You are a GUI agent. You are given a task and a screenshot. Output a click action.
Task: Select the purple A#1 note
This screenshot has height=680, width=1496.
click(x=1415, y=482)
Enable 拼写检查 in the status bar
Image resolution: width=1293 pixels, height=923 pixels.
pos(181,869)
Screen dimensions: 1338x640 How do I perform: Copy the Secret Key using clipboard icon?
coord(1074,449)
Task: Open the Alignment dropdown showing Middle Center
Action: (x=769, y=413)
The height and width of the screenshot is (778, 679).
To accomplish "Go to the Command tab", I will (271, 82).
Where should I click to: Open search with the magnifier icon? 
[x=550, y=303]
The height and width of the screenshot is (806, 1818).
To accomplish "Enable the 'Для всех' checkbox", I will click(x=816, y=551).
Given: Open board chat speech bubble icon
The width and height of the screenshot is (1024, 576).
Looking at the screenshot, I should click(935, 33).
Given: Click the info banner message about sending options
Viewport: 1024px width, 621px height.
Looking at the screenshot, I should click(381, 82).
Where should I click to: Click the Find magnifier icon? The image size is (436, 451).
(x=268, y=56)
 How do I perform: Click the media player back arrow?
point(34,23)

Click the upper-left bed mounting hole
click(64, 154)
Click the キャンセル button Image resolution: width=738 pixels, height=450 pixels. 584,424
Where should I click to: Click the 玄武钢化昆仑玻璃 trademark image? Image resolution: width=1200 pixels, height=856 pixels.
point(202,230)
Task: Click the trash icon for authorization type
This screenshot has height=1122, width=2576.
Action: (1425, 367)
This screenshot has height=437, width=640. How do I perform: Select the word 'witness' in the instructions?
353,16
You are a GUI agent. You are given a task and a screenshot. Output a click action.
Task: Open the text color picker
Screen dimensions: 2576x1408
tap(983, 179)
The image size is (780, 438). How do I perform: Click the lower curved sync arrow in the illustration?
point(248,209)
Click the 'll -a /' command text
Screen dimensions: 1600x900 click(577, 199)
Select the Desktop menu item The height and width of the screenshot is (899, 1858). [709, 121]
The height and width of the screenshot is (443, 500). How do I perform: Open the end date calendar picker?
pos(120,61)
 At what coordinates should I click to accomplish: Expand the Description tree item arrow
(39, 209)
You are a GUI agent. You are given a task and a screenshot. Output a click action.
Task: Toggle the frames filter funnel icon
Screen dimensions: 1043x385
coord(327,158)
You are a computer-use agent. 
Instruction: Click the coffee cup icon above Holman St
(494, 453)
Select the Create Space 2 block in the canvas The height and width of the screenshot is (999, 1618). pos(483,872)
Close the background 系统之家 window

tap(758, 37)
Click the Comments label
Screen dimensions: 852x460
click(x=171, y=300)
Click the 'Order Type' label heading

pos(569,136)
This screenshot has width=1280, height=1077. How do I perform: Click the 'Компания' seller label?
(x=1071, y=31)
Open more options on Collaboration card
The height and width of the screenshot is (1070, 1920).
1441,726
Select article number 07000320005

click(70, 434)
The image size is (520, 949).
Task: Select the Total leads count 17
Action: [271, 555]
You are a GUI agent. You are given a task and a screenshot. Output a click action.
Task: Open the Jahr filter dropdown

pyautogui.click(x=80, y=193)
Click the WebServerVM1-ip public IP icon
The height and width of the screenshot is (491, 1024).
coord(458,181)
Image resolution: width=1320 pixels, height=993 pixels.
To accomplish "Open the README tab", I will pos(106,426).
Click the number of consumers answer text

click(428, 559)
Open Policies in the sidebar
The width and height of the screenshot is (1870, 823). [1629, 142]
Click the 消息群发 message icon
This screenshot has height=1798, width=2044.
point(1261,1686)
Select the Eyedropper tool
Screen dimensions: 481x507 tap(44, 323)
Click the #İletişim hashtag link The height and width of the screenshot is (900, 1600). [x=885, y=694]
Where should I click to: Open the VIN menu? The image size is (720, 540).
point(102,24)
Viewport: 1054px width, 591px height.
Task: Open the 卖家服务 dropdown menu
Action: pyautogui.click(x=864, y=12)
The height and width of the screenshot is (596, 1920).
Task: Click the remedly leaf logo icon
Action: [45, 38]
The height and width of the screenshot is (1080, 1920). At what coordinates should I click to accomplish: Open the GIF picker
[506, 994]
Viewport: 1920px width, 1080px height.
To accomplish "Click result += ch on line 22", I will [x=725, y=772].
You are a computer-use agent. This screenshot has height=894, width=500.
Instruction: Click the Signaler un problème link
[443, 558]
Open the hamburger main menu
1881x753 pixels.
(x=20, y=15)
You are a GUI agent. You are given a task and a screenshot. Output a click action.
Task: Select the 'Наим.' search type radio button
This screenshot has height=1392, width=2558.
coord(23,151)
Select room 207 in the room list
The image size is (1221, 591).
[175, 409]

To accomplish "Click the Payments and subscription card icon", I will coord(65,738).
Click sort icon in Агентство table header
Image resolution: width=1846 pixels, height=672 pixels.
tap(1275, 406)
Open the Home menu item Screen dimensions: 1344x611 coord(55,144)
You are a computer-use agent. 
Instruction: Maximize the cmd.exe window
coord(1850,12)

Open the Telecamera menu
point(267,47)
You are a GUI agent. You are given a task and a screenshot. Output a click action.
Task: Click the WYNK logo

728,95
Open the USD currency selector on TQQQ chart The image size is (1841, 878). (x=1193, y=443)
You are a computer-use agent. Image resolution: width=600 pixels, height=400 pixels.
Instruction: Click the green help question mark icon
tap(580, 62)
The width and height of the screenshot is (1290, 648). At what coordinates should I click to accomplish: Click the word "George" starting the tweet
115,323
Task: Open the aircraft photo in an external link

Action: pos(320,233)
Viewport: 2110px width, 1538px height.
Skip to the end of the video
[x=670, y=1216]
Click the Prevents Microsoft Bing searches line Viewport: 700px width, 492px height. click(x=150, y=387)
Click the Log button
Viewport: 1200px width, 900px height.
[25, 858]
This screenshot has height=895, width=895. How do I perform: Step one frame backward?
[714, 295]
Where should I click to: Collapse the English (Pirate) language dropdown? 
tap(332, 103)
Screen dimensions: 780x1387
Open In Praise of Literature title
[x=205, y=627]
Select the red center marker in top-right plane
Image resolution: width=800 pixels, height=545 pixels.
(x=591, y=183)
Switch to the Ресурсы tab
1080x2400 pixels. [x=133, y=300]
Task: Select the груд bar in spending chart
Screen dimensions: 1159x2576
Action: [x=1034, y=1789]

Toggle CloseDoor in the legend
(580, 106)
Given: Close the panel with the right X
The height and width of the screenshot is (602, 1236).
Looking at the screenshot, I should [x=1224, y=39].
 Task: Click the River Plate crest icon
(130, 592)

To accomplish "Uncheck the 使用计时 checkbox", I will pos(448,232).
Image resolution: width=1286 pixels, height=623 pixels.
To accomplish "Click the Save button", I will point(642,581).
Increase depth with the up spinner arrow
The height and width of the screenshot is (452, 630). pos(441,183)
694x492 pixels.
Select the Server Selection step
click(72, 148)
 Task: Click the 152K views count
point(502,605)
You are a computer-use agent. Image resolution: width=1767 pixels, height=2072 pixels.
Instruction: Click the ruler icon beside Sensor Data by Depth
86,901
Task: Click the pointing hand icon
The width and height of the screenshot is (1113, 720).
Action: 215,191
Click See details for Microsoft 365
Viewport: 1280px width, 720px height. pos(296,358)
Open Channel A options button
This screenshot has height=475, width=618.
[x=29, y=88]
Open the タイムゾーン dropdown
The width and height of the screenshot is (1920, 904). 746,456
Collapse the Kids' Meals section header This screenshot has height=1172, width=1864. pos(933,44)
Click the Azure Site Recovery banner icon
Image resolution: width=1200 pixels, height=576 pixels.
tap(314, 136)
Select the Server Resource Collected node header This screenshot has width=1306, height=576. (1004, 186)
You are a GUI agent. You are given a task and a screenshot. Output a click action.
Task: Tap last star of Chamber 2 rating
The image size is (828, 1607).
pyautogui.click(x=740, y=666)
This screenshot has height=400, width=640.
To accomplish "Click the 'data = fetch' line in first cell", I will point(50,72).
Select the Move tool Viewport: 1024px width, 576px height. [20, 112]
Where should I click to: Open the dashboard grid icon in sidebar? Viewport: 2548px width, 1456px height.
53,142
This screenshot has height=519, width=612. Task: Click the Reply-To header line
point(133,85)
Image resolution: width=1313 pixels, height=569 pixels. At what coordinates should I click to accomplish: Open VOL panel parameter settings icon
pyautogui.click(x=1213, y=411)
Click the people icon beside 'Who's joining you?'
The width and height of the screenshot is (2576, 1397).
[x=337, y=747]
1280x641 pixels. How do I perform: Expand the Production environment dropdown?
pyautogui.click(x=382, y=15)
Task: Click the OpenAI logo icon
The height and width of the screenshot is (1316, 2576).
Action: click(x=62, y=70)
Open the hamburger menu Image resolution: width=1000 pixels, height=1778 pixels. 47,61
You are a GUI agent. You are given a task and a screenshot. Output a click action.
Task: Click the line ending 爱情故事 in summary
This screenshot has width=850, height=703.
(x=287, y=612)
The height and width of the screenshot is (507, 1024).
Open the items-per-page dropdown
_____
> **Prompt**: Rewrite the material between the lines holding "Where should I click to: Collapse" and "tap(314, 136)", inclusive, replacing "Channel A" with "Channel B" and leaving everything else unchanged.

> **The solution**:
Where should I click to: Collapse the English (Pirate) language dropdown? 
tap(332, 103)
Screen dimensions: 780x1387
Open In Praise of Literature title
[x=205, y=627]
Select the red center marker in top-right plane
Image resolution: width=800 pixels, height=545 pixels.
(x=591, y=183)
Switch to the Ресурсы tab
1080x2400 pixels. [x=133, y=300]
Task: Select the груд bar in spending chart
Screen dimensions: 1159x2576
Action: [x=1034, y=1789]

Toggle CloseDoor in the legend
(580, 106)
Given: Close the panel with the right X
The height and width of the screenshot is (602, 1236).
Looking at the screenshot, I should [x=1224, y=39].
 Task: Click the River Plate crest icon
(130, 592)

To accomplish "Uncheck the 使用计时 checkbox", I will pos(448,232).
Image resolution: width=1286 pixels, height=623 pixels.
To accomplish "Click the Save button", I will point(642,581).
Increase depth with the up spinner arrow
The height and width of the screenshot is (452, 630). pos(441,183)
694x492 pixels.
Select the Server Selection step
click(72, 148)
 Task: Click the 152K views count
point(502,605)
You are a computer-use agent. Image resolution: width=1767 pixels, height=2072 pixels.
Instruction: Click the ruler icon beside Sensor Data by Depth
86,901
Task: Click the pointing hand icon
The width and height of the screenshot is (1113, 720).
Action: 215,191
Click See details for Microsoft 365
Viewport: 1280px width, 720px height. pos(296,358)
Open Channel B options button
This screenshot has height=475, width=618.
[x=29, y=88]
Open the タイムゾーン dropdown
The width and height of the screenshot is (1920, 904). 746,456
Collapse the Kids' Meals section header This screenshot has height=1172, width=1864. pos(933,44)
Click the Azure Site Recovery banner icon
Image resolution: width=1200 pixels, height=576 pixels.
tap(314, 136)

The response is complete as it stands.